# Information provided

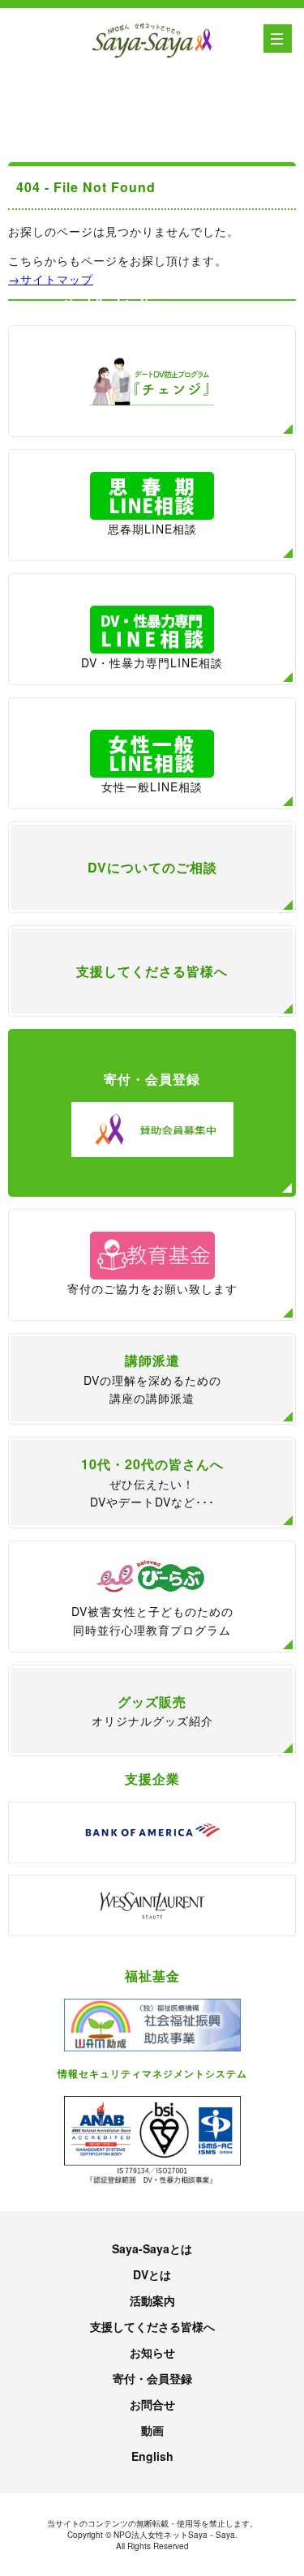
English (152, 2456)
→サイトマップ (50, 279)
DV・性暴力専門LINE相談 (152, 662)
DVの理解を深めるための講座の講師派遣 (152, 1378)
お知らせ (152, 2352)
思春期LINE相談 (152, 529)
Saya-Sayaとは (152, 2248)
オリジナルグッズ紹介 (152, 1710)
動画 (152, 2430)
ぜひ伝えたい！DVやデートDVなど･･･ (152, 1482)
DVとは (152, 2274)
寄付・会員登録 (152, 2378)
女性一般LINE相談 (152, 786)
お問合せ (152, 2404)
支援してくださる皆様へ (152, 2326)
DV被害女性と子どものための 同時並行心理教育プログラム (152, 1620)
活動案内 (152, 2300)
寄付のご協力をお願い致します (152, 1288)
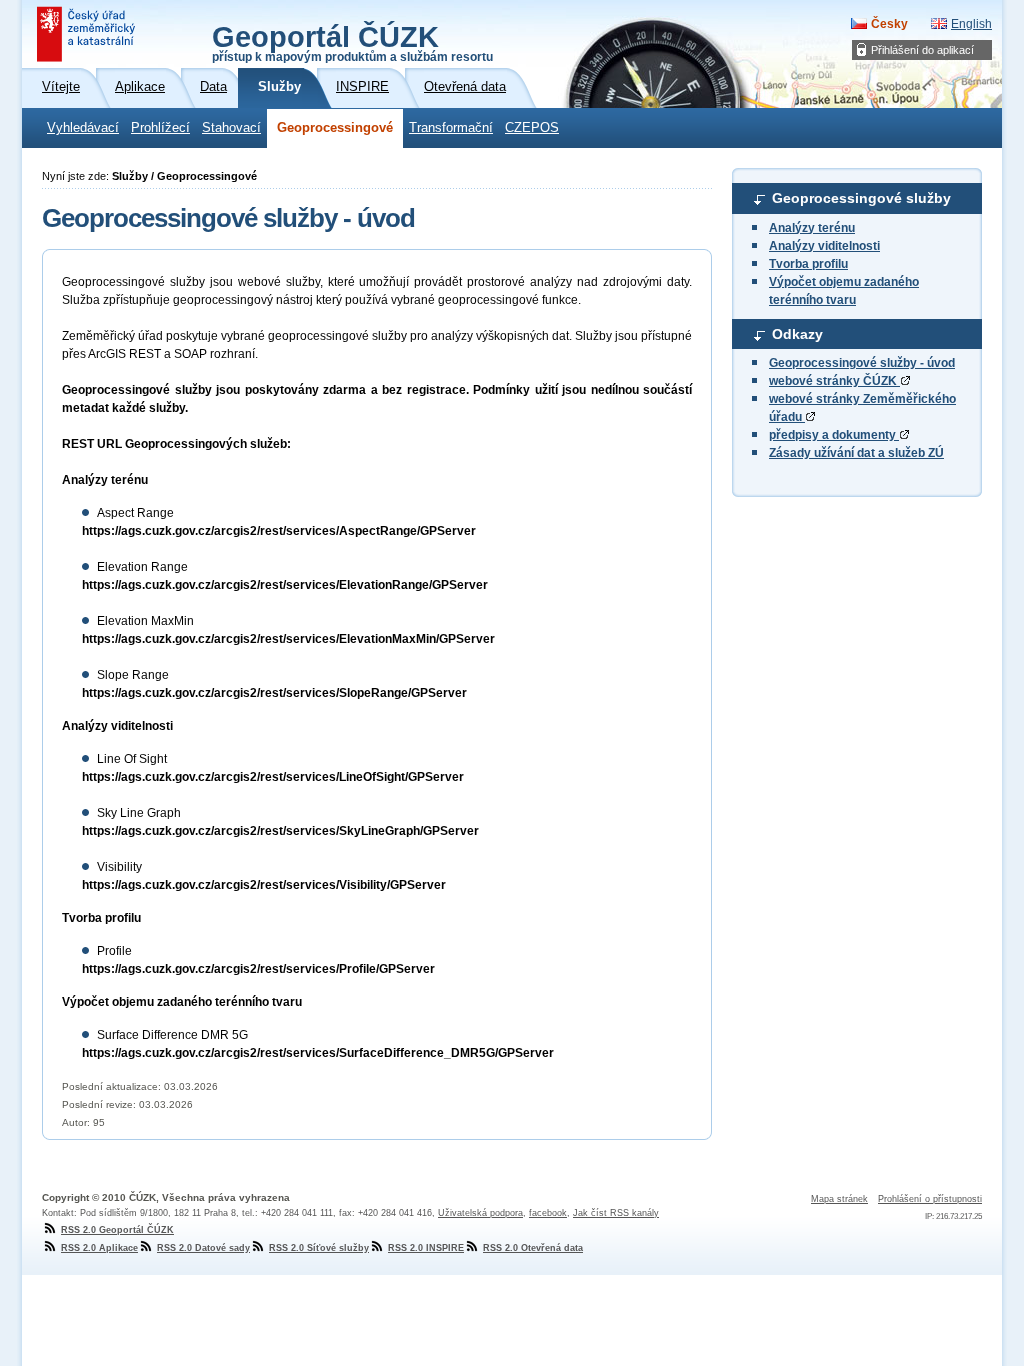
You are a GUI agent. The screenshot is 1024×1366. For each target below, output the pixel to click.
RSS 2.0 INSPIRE (426, 1248)
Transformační (451, 128)
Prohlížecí (160, 128)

# What to produce
Leave out the pictures, and extract exactly the lines from the one with "オリジナルグッズ紹介 (152, 1710)" through the end of the records, both ends included.

# Your response
オリジナルグッズ紹介 (152, 1710)
動画 (152, 2430)
ぜひ伝えたい！DVやデートDVなど･･･ (152, 1482)
DVとは (152, 2274)
寄付・会員登録 (152, 2378)
女性一般LINE相談 (152, 786)
お問合せ (152, 2404)
支援してくださる皆様へ (152, 2326)
DV被害女性と子どものための 同時並行心理教育プログラム (152, 1620)
活動案内 (152, 2300)
寄付のご協力をお願い致します (152, 1288)
You are a GUI agent. The screenshot is 1024×1366. For each target below, output the pixel to click.
RSS 2.0 INSPIRE (426, 1248)
Transformační (451, 128)
Prohlížecí (160, 128)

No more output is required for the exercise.